7. The automated detection method based on ATP fluorescence detection according to claim 4, characterized in that, Based on the further optimized fluorescence signal, an adaptive threshold algorithm and machine learning model are applied again to predict the rate of change of fluorescence signal intensity, generating the final optimized detection result. This ensures that the detection accuracy is not limited by changes in sample concentration, including: Using the further optimized fluorescence signal, time series analysis was performed to extract the characteristics of fluorescence signal changes over time, and optimized fluorescence signal feature data was obtained. Based on the optimized fluorescence signal feature data, the adaptive threshold algorithm is applied again to dynamically set the threshold to distinguish the effective change part from the noise part in the signal, and the fluorescence signal intensity change rate of the effective change part is obtained. Using the fluorescence signal intensity change rate of the effective change portion as input feature, and combined with a machine learning model trained based on a large amount of historical detection data, the fluorescence signal intensity change rate is predicted to generate the final predicted value of ATP concentration in the sample to be tested. In the machine learning model, the final concentration prediction value is corrected based on the differences in fluorescence response characteristics between different reagent batches in historical data, and a corrected final concentration prediction value is generated to reduce the impact of reagent batch differences on the detection results and improve the accuracy and consistency of the detection results. Based on the corrected final concentration prediction, the final optimized detection result is generated to ensure that the detection result remains highly accurate and reliable regardless of how the concentration of ATP in the sample changes.

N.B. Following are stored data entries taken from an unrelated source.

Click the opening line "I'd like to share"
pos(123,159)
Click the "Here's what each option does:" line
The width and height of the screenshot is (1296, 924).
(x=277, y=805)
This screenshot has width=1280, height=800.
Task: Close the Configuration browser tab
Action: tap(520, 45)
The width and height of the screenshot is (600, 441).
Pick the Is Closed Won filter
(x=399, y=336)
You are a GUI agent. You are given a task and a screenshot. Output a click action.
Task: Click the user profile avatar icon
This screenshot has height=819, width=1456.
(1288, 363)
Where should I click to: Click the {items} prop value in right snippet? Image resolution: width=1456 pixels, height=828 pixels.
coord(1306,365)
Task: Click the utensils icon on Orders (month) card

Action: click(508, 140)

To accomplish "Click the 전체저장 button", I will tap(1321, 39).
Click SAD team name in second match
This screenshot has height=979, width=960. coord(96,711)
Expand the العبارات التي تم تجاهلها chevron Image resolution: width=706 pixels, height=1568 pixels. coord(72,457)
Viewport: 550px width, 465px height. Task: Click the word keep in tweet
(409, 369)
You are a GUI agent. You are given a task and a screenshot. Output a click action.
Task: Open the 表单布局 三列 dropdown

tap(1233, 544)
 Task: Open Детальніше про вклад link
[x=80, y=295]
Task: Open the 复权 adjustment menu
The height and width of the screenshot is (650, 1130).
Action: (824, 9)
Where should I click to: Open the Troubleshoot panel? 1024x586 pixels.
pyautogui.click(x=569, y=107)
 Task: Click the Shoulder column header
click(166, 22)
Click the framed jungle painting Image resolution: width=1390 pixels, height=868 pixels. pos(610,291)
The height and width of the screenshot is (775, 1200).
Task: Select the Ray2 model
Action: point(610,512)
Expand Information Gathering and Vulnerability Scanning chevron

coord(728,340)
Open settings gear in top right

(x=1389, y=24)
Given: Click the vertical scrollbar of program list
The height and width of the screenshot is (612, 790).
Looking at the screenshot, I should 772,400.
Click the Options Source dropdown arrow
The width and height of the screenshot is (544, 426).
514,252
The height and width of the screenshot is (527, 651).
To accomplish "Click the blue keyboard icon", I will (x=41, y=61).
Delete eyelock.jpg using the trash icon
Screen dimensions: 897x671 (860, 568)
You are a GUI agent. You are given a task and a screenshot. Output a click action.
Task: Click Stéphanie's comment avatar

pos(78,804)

8. The automated detection method based on ATP fluorescence detection according to claim 1, characterized in that, Based on the mixture, a high-sensitivity photomultiplier tube is used to detect the fluorescence signal intensity at a specific wavelength, while simultaneously acquiring and recording background fluorescence values. Digital signal processing techniques are applied to the acquired signals to eliminate environmental interference noise and improve the signal-to-noise ratio, resulting in an optimized fluorescence signal intensity change rate, including: Using the mixture, a high-sensitivity photomultiplier tube is controlled to work at a specific wavelength, and the fluorescence signal intensity of the mixture is detected. At the same time, the background fluorescence value is collected and recorded to obtain the original fluorescence signal data. Based on the original fluorescence signal data, signal processing is performed to remove environmental interference noise, improve signal clarity, and generate a pre-processed fluorescence signal. Using the pre-processed fluorescence signal and background fluorescence value, background fluorescence correction processing is performed to eliminate the influence of background fluorescence on the signal, and the corrected fluorescence signal is obtained. Based on the corrected fluorescence signal, the signal quality is further optimized to ensure that the signal-to-noise ratio of the fluorescence signal reaches the best, and an optimized fluorescence signal is generated.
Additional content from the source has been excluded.